━━━ Extracted records

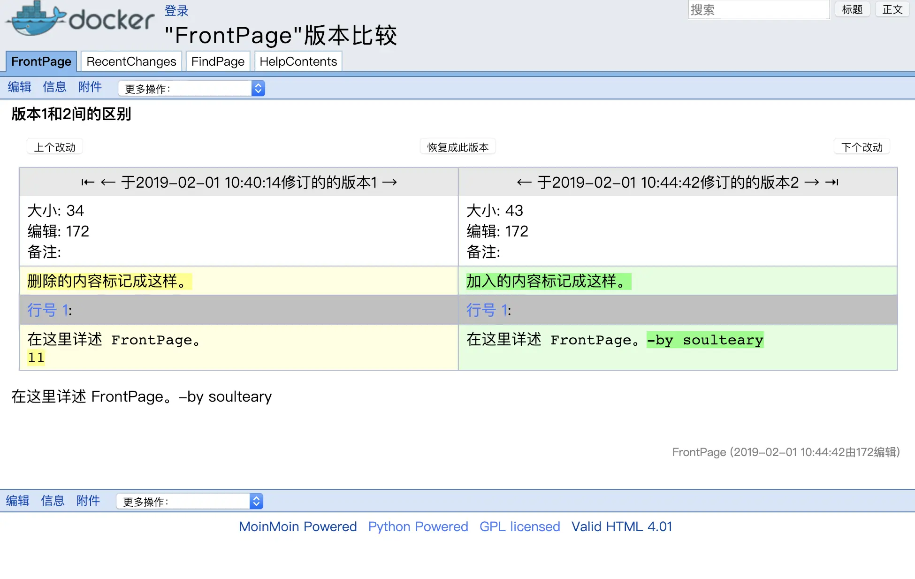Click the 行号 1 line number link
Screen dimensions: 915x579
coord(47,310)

━━━━━━
━━━ Extracted records

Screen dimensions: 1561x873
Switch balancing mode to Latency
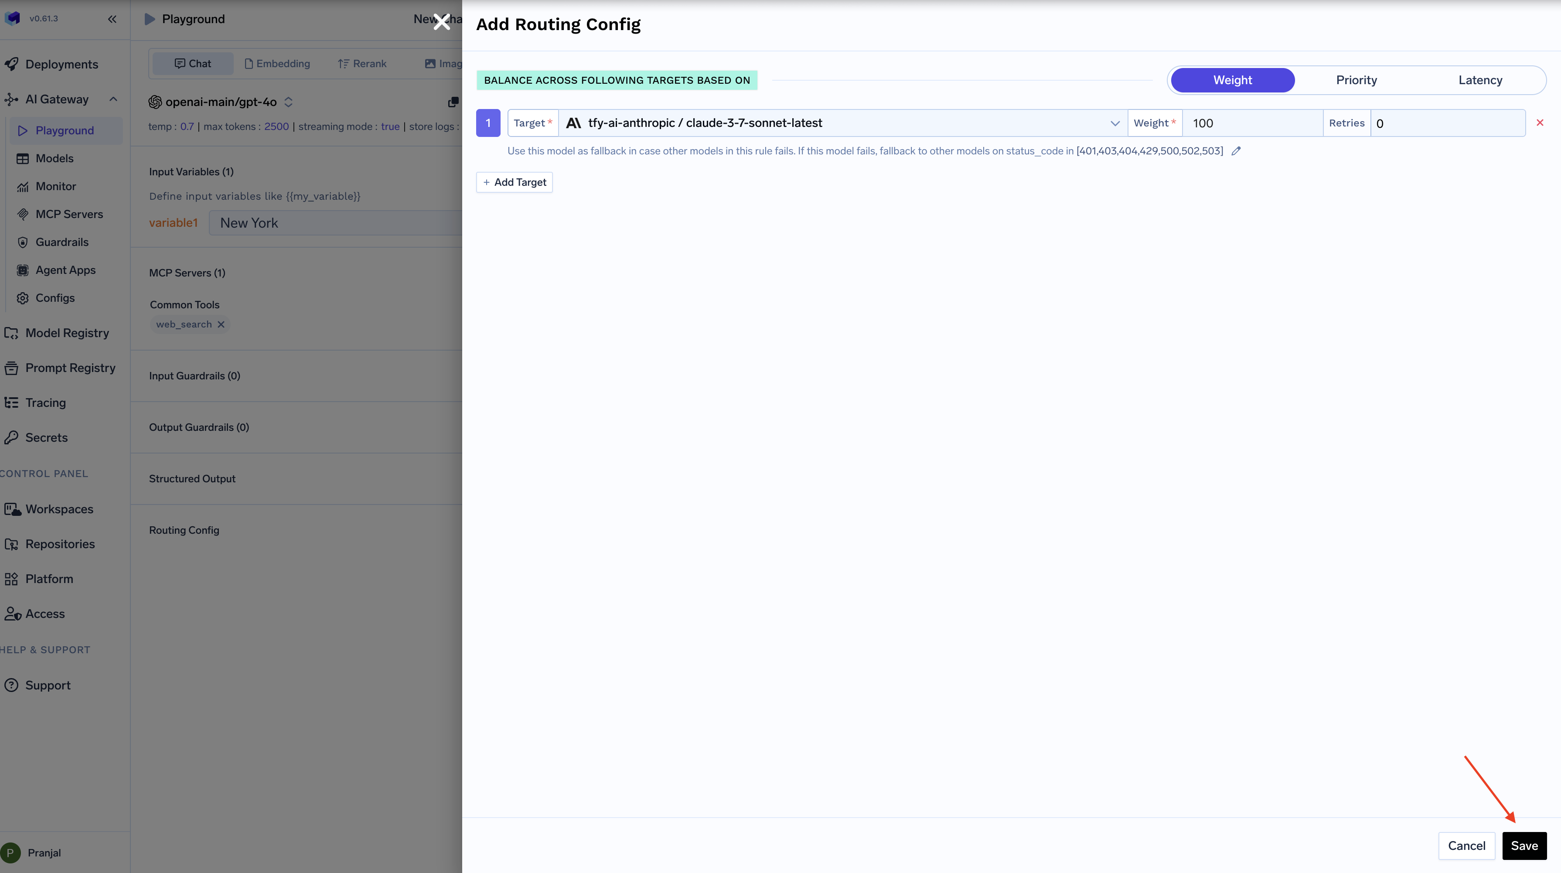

━━━━━━

● Aim of the task
Above this task is a listing. Restate, word for word and with nothing added, the lines from the one with "Screen dimensions: 1561x873" through the one with "Switch balancing mode to Latency".

● Answer for this exercise
Screen dimensions: 1561x873
Switch balancing mode to Latency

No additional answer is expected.